Fire burn and cauldron trouble in Arabia
Yesterday I tweeted two pieces on events in Tunisia: one by Juan Cole calling the events there the first revolution in the Middle East since 1979, the other by Brian Whitaker calling it a moment in history but hesitating to use the R word. So which is it, revolution or not?
Ten hours or so later, I think Brian Whitaker has the edge still, though it may still bend Juan Cole’s way. The flight of a president may be the first stage of a revolution, but it really depends on what comes thereafter. The regime has not fallen, yet. The prime minister claims to be holding on to power, whether constitutionally or not is unclear. Can he continue to do so? Will he be forced into making fundamental changes? Or will he be able to reestablish order without promising anything significant? Will he in turn be chased out?
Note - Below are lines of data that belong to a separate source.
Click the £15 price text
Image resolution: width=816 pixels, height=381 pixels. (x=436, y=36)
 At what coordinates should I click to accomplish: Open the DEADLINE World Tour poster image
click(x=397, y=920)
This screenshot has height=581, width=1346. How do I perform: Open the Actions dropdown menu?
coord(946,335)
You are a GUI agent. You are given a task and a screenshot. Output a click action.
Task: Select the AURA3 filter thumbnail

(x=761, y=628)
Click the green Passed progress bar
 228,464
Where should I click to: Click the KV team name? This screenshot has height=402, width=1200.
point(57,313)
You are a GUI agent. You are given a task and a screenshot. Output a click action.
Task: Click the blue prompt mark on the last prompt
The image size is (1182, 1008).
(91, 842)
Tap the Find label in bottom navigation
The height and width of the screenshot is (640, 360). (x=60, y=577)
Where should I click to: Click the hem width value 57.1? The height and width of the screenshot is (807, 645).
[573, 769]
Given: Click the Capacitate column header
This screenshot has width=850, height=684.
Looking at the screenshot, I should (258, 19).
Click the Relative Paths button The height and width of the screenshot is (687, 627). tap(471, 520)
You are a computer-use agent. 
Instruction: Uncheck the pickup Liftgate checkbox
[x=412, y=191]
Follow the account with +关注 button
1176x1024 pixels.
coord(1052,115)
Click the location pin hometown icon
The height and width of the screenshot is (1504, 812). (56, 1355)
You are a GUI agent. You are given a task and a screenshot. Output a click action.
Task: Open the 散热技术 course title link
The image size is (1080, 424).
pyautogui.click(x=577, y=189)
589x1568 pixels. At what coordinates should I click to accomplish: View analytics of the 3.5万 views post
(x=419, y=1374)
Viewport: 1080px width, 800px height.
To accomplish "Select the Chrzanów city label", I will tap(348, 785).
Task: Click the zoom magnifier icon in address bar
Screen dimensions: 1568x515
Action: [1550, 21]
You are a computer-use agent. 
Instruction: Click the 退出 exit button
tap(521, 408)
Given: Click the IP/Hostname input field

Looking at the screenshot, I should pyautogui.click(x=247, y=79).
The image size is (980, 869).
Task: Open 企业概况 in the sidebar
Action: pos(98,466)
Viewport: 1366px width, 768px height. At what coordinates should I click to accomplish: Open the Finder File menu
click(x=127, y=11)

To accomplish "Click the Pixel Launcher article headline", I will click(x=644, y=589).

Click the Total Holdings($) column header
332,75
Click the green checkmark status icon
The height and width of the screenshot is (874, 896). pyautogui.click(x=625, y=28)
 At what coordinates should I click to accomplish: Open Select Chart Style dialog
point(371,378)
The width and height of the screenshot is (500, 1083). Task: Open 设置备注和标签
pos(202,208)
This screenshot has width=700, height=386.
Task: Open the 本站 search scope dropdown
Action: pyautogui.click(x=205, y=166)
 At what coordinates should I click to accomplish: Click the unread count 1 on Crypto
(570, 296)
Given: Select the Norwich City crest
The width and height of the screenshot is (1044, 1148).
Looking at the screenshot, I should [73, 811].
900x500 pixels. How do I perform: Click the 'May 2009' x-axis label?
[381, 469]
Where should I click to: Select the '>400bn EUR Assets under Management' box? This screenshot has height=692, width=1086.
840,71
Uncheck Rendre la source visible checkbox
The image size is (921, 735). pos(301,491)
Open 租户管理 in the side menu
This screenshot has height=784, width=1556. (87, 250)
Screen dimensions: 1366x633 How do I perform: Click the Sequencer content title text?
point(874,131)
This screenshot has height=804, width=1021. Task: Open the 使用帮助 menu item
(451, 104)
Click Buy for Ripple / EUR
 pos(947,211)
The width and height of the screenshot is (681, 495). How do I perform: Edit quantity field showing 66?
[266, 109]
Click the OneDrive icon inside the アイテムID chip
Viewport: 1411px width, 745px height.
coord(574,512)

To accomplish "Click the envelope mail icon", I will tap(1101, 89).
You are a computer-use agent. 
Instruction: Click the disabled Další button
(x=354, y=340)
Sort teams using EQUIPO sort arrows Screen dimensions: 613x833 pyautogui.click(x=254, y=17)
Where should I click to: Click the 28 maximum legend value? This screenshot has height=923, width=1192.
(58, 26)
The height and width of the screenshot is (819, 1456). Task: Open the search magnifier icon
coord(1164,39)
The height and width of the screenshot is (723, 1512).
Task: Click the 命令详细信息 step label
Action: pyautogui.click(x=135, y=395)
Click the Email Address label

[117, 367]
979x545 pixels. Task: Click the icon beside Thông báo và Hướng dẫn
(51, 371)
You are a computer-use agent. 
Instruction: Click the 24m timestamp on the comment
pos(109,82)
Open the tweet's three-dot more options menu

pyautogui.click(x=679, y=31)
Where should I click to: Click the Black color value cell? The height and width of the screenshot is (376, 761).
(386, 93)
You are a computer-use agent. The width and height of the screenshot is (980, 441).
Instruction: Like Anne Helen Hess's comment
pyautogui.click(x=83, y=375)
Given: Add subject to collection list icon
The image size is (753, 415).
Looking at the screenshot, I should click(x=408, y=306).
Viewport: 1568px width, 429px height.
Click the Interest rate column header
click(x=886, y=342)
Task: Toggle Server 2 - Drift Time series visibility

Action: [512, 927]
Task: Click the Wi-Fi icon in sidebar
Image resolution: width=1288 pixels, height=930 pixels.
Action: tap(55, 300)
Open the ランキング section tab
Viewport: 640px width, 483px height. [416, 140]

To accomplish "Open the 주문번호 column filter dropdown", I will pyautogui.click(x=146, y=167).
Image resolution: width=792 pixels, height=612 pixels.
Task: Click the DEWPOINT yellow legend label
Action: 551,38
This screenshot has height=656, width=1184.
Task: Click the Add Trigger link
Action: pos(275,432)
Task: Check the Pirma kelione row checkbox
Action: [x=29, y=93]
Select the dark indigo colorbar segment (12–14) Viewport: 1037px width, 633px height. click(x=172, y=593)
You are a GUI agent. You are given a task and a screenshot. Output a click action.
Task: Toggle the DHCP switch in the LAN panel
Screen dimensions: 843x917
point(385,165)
This morning, Ben Wedeman of CNN is broadcasting that the anticipated “jasmine” revolution looks more like a military coup, at least on the streets of Tunis, where the soldiers have restored a modicum of calm. A great deal depends on what happens today and tomorrow, and in particular whether the demonstrators reappear and whether they attack the army or maintain nonviolent discipline. Violence at this stage is likely to harden the response of the security forces and end any hope for fundamental change in a more democratic direction.
How will events in Tunisia affect the rest of the Arab world? This is a big question, which Marc Lynch asked several days ago. Algeria has already seen similar demonstrations precipitated by rising food prices and unemployment. It is easy to imagine that Egypt, facing a problematic succession, might see something similar, as its regime is a sham democracy/kleptocracy similar to Tunisia’s. How about Jordan?
Also interesting is that no one is asking these questions about Iran, which recently reduced food and fuel subsidies and suffers many of the same ills–underemployment and unemployment in particular–that plague Arab countries. President Ahmedinejad appears to have planned and executed his price-increasing economic reforms relatively well, cushioning them with welfare payments. And if Iran is a bridge too far out of the Arab world, what about Syria, whose regime isn’t even a pretend democracy? No sign of protest there, or in Libya, at least for the moment.
Two other, unrelated but interesting, bits of news from the Arab world and its environs: the Hariri government in Lebanon has fallen and South Sudan has successfully completed its independence referendum, with a minimum of violence and disruption.
I confess to finding it hard to get excited about Lebanese politics. It is small and its unusual ethnic makeup makes it unique. But Hizbollah, which precipitated the government’s fall because it didn’t get the guarantees it wanted from the prime minister concerning the Special Tribunal’s much-anticipated indictments of Hizbollah leaders for the murder of his father, is a force to be reckoned with, not only inside Lebanon. How far will it go in pushing to end confessional representation in Lebanon and demanding Shia rights to govern there?
The South Sudan referendum is the success story of the week. As it ends today, it seems the referendum has met the requirement that 60 per cent of registered voters vote, and the vote is assumed to be heavily in favor of independence, since no one seems to have found a South Sudanese who would vote for anything else. Definite results will not be certified for some time. The week was relatively violence free. The longer term consequences may, however, still present serious problems: there are many issues to be settled between north and south before the July declaration of independence, and Khartoum may well take a sharp turn in the Islamist direction as it loses a good part of its non-Muslim population. Khartoum shares many ills with its Arab neighbors to the north.